When I read this for the first time, my initial thought was “wow, how can machines be more compassionate than humans?” And then the ugly truth hit me. I think it’s safe to assume that machines have an exacting, cold, logical, analytical, black and white, perception of the world around them. And to suggest that speculative A.I.s still have more compassion than humans despite all of that is a wild idea. In so many words, this poem basically frames how incredibly fucked up humans can be to one another. Going into “Mechanical Psyche” without considering the finer details of why it was written the way it was. Dimi told me that he intentionally “wanted an artificial/electronic sound to go with it, just like an android would be.” That makes sense to me.

So after all this pretense, how does “Mechanical Psyche” sound? Well, it reminds me of a moody 80s synth based soundtrack. I tend to think it’s a little more Tangerine Dream than John Carpenter, and a little more John Carpenter than it is Jan Hammer. This isn’t an EP about sunsets and beaches after all. It’s very apparent from the getgo that “Mechanical Psyche” is an arpeggio leaden cyberpunk/sci-fi sort of mini-album. “Viral Vector” shows off a little bit of everything here, featuring some Juno 60 vibes in nearly every aspect of its sound design. “Soul Transduction” follows similarly, although where “Viral Vector” sounds much more threatening and dangerous, “Soul Transduction” has a shroud of mystery around it’s sound. It’s simple and straight forward with a calm beat that never fully builds up (by design). This is only further enhanced due to the absence of a snare drum until a little after three minutes into the track. “Takwin” is the most VGM sounding track of the bunch, giving me some old Command and Conquer vibes. It’s a track that fills my mind with anxiety. There’s also a neat exploration element to “Takwin” that feels like endless leaving. The final track “Mechanical Psyche” is the most cinematic song of the bunch. Like, visually it feels like listening to a sun that will never rise. There’s also some atmospheric movement going on with the first bit of the track that reminds of driving through a dimly lit highway on a lukewarm autumn evening.
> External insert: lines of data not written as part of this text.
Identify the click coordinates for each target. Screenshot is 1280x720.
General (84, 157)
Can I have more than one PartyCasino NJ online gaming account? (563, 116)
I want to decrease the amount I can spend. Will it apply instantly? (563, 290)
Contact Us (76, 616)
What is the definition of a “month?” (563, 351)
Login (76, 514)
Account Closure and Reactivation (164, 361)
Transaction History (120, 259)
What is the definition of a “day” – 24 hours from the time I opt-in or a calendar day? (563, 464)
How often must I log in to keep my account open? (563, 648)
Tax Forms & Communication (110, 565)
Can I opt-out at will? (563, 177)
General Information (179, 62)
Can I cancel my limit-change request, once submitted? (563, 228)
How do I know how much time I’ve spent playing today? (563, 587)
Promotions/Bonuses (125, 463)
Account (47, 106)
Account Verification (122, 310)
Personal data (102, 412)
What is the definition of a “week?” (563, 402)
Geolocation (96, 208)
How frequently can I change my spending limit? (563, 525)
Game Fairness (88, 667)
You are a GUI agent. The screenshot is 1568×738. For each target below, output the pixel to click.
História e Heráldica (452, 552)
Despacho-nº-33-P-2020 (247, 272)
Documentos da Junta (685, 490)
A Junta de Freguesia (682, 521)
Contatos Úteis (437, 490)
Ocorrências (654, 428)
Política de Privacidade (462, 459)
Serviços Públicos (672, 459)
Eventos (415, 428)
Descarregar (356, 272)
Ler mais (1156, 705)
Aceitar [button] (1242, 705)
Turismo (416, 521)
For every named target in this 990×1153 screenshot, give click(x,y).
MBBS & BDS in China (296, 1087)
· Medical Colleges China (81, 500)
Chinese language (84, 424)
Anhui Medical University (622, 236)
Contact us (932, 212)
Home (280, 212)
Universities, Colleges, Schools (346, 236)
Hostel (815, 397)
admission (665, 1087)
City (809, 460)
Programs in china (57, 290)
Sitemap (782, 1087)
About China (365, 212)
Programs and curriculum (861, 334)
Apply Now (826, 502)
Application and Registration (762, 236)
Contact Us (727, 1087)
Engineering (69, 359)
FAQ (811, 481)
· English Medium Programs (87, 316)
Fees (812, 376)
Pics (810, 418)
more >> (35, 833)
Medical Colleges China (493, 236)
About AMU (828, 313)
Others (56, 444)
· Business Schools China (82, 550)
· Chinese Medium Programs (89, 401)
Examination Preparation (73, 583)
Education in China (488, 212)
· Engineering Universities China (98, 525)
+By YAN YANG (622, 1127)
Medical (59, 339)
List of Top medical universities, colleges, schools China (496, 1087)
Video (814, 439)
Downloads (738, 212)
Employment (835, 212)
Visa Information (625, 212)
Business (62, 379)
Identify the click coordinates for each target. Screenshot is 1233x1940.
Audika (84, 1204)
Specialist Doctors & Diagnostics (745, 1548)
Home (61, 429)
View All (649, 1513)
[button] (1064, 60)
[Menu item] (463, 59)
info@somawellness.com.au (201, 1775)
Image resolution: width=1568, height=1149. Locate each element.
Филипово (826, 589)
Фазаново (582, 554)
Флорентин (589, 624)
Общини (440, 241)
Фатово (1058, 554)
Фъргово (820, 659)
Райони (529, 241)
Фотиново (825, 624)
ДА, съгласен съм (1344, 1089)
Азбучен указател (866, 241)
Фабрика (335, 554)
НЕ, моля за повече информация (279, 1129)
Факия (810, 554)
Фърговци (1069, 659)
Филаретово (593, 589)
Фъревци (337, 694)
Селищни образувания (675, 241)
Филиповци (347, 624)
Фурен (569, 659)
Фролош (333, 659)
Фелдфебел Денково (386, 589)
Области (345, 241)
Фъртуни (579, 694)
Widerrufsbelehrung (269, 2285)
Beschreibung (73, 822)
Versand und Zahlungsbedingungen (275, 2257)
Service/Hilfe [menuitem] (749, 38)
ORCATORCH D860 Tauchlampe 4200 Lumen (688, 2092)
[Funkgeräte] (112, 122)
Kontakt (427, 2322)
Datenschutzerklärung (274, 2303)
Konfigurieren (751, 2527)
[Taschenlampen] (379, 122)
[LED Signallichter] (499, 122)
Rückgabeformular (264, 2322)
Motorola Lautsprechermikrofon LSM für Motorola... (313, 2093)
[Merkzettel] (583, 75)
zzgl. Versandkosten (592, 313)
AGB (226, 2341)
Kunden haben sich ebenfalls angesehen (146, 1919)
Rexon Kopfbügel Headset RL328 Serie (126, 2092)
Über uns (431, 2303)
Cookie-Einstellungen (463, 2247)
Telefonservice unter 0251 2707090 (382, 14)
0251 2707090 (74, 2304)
My final impressions are this: I don’t think there’s anything here that we haven’t heard before. That said, when considering Dimi Kaye as an artist, where he’s taken us in the past, and comparing this all of that, I think that “Mechanical Psyche” is well worth a listen. I think that this not only shows Dimi Kaye’s artistic range expanding, it also shows how he’s grown as an artist on a technical level. The production quality isn’t super high-tech but it doesn’t have to be. Everything is clear, concise, and right where it needs to be. I gave this one quite a few spins in the last week, and I think you might too if you give it a listen. “Mechanical Psyche” is calm, atmospheric, and full of forward motion that makes me excited to see where Dimi Kaye plans on taking us next.

RECOMMENDED FOR: Fans of Synthwave, Outrun, and Cyberpunk centered music.

Stand-out tracks, “Viral Vector,” and “Mechanical Psyche.”